We learned about the Bone Creek Museum in David City on July 12, 2019 at Lincoln South Rotary Club. Our speaker was Curator Amanda Mobley Guenther.
Bone Creek Museum of Agrarian Art in David City, NE is the nation’s only exclusively agrarian art museum presenting art that connects people to the land.
Exhibitions and related events such as artist talks, panel discussions, art workshops, poetry readings, humanities presentations, and musical performances  celebrate the heritage and current themes of rural and farm life. David City is the hometown of nationally recognized Regionalist artist Dale Nichols whose work is the heart of the permanent collection.
Amanda provided a great deal of insight into the upcoming exhibit - Braceros: Melding History and Art.
The Bracero Program is a term given to the Mexican Farm Labor Program Agreement between the United States and Mexico. A series of these agreements were signed from 1942 to 1964. The main purpose of the program was to provide guest agricultural workers to harvest crops in the United States to replace citizens who were serving in the U.S. armed forces at the beginning of World War II.
Approximately, 4.5 million contracts were signed, each representing a Mexican worker brought into the United States to harvest crops.Provisions of the program mandated adequate wages, housing, transportation, feeding, and basic medical care for the Braceros.
There were benefits to the Braceros program - both to the workers and the farmers:
- - many Braceros were able to save money to send to their families at home. This enabled many to purchase land or improve their family’s living conditions.
In many communities in the American Southwest,
- - the workers were given transportation on their days off to make purchases, helping the economy of the local communities
- - many Braceros were able to stay in the U.S., continue on as valued members of the workforce, and making their homes in the U.S. at a much higher standard of living often gaining permanent residency
- - the program greatly helped the U.S. feed its people and military; Braceros performed hard, difficult labor for wages which local American laborers would often not accept.
Controversies led to the termination of the Bracero Program - there were reports of unacceptable wages, poor living conditions and inadequate medical care.
Raymond Cobos is a freelance historian and was one of the workers. He was raised in New Mexico but was hired by the farmer next door to translate for the Spanish speaking Braceros.
Raymond was able to share personal experiences and the stories of the Braceros to help the artists create their pieces.
From the website (https://bonecreek.org/):

In 2012 Henry Adams of The Smithsonia blog Articulations described Transcending Regionalism this way:  “One of the most provocative exhibitions in the United States right now was organized by an institution that’s a bit off the beaten track: The Bone Creek Museum of Agrarian Art in David City, Nebraska…It’s impressive that such a small community has produced an ambitious exhibition and book of this scale, roughly on a par with those produced by America’s largest museums.”

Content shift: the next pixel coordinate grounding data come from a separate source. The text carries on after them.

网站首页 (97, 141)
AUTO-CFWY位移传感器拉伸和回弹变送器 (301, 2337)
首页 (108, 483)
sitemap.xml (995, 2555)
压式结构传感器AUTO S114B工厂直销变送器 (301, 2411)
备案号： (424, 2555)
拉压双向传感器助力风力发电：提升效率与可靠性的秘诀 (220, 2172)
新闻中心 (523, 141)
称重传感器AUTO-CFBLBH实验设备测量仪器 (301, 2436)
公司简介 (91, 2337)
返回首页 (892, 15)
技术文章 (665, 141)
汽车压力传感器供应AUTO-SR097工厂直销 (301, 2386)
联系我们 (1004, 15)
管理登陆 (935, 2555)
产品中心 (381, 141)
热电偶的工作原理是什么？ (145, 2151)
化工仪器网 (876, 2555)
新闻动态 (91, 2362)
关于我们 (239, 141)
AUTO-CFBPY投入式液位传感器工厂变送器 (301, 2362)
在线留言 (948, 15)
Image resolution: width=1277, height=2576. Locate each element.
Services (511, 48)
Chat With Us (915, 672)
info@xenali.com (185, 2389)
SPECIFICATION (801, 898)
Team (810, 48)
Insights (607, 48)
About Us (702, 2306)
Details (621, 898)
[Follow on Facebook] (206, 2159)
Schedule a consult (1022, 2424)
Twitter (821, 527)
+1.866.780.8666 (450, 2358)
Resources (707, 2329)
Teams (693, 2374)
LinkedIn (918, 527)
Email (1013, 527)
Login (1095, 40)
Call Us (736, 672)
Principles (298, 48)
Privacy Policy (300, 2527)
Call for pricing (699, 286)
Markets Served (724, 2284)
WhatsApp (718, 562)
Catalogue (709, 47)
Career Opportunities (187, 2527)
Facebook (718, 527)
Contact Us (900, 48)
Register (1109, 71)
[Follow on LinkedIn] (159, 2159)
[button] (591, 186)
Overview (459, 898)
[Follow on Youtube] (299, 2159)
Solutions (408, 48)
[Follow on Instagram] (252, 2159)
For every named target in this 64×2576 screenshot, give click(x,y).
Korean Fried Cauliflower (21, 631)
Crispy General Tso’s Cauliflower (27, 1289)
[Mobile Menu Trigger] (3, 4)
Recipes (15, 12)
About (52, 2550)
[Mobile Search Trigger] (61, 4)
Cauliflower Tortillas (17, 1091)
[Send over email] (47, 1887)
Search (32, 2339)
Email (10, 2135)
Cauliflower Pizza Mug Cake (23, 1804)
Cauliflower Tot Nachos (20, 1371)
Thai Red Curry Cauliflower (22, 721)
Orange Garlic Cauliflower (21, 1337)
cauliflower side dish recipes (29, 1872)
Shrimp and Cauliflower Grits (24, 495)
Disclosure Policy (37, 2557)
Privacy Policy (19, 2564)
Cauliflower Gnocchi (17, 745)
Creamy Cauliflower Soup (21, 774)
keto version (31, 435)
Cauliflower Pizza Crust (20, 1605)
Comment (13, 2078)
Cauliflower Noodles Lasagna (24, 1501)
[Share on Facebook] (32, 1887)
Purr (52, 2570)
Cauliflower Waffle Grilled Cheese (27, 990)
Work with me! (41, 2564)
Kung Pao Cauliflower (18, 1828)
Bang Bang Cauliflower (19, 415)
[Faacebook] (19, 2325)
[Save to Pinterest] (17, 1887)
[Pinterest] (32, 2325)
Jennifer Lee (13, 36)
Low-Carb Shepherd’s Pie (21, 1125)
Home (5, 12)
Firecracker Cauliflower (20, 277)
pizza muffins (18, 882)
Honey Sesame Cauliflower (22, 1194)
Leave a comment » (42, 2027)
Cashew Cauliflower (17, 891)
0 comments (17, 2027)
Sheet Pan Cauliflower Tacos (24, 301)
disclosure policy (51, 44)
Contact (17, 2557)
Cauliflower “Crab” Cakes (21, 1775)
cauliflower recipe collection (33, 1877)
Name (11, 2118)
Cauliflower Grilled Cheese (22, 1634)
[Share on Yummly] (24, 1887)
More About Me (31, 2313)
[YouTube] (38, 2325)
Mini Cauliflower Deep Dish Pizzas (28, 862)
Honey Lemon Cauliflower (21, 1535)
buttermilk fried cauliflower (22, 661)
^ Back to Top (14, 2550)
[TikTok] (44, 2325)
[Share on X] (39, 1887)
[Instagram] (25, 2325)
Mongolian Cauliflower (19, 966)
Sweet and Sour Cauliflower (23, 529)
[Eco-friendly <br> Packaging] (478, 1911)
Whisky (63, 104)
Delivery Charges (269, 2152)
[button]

This exhibition brought 2,800 visitors from throughout the nation to David City and involved 600 students. The exhibition toured to:  the Georgia Art Museum, Montgomery Museum of Fine Arts, and Utah Museum of Fine Arts.

In 2014 AAA Living magazine listed the four top art museums in Nebraska.  They included the Joslyn, Sheldon, Museum of Nebraska Art, and Bone Creek.

The museum has offered 42 exhibitions since 2007.  Examples of artists from beyond the Midwest include Jean Terry who focused on farming in upstate New York.  Canadian artist Denise Lemaster’s exhibition, “Canadian Foothills” was the museum’s first exhibition from beyond U.S. borders.

The museum has drawn visitors from 50 states and 7 countries in its first seven years.  The museum is supported by 292 members representing 30 states. Thirty volunteers serve as board members; educators; docents; receptionists; maintenance staff; and event set-up crews.